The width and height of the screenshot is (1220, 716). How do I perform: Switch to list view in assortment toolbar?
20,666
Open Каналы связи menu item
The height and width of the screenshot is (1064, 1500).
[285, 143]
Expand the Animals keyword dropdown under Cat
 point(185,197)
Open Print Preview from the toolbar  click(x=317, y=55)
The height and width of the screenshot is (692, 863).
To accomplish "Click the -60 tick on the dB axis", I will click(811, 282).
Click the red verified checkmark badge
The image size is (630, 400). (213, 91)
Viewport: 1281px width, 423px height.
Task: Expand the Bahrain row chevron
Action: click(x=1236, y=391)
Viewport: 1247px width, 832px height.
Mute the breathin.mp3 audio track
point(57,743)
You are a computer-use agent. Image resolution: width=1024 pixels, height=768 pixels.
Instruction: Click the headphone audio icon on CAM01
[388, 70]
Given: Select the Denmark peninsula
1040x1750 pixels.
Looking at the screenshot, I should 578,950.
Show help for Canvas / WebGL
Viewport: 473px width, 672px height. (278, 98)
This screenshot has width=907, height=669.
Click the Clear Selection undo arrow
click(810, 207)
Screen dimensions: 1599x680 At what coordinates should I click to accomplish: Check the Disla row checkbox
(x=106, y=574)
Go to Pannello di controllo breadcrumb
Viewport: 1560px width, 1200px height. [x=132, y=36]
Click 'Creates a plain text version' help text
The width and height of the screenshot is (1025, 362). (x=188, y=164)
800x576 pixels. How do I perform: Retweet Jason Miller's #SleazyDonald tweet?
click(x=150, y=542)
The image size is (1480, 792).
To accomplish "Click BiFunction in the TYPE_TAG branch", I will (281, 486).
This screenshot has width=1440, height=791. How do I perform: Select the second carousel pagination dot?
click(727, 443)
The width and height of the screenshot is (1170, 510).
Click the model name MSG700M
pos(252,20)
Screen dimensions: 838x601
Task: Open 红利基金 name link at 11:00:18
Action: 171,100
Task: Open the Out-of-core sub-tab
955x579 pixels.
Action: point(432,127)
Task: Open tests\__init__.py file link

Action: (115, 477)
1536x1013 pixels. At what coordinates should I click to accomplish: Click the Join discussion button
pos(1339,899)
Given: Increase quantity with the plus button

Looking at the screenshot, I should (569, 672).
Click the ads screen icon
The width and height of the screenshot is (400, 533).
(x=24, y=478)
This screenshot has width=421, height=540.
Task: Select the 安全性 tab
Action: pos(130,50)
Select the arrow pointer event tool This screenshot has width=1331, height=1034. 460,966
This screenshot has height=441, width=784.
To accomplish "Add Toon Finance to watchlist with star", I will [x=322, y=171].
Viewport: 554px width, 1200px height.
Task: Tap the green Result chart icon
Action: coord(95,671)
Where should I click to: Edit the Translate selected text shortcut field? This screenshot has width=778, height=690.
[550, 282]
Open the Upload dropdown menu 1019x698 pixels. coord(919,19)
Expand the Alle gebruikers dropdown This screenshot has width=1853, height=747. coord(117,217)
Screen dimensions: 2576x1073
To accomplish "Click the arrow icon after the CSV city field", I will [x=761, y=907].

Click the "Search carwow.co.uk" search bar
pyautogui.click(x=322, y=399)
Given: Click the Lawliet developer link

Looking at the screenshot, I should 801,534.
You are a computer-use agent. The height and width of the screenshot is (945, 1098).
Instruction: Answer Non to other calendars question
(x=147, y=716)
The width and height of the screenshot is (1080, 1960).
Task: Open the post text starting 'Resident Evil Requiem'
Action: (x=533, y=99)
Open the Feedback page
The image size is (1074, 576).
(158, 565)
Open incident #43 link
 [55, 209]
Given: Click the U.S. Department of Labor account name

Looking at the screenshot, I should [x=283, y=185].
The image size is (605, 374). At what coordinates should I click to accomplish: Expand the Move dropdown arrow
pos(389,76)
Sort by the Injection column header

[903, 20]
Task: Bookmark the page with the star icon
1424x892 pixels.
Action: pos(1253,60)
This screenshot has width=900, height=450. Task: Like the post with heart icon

:::

Activity: Beginning with the line that contains "This screenshot has height=441, width=784.", write out every line through the end of the entries above, exactly.

Answer to the exercise:
This screenshot has height=441, width=784.
To accomplish "Add Toon Finance to watchlist with star", I will [x=322, y=171].
Viewport: 554px width, 1200px height.
Task: Tap the green Result chart icon
Action: coord(95,671)
Where should I click to: Edit the Translate selected text shortcut field? This screenshot has width=778, height=690.
[550, 282]
Open the Upload dropdown menu 1019x698 pixels. coord(919,19)
Expand the Alle gebruikers dropdown This screenshot has width=1853, height=747. coord(117,217)
Screen dimensions: 2576x1073
To accomplish "Click the arrow icon after the CSV city field", I will [x=761, y=907].

Click the "Search carwow.co.uk" search bar
pyautogui.click(x=322, y=399)
Given: Click the Lawliet developer link

Looking at the screenshot, I should 801,534.
You are a computer-use agent. The height and width of the screenshot is (945, 1098).
Instruction: Answer Non to other calendars question
(x=147, y=716)
The width and height of the screenshot is (1080, 1960).
Task: Open the post text starting 'Resident Evil Requiem'
Action: (x=533, y=99)
Open the Feedback page
The image size is (1074, 576).
(158, 565)
Open incident #43 link
 [55, 209]
Given: Click the U.S. Department of Labor account name

Looking at the screenshot, I should [x=283, y=185].
The image size is (605, 374). At what coordinates should I click to accomplish: Expand the Move dropdown arrow
pos(389,76)
Sort by the Injection column header

[903, 20]
Task: Bookmark the page with the star icon
1424x892 pixels.
Action: pos(1253,60)
This screenshot has width=900, height=450. Task: Like the post with heart icon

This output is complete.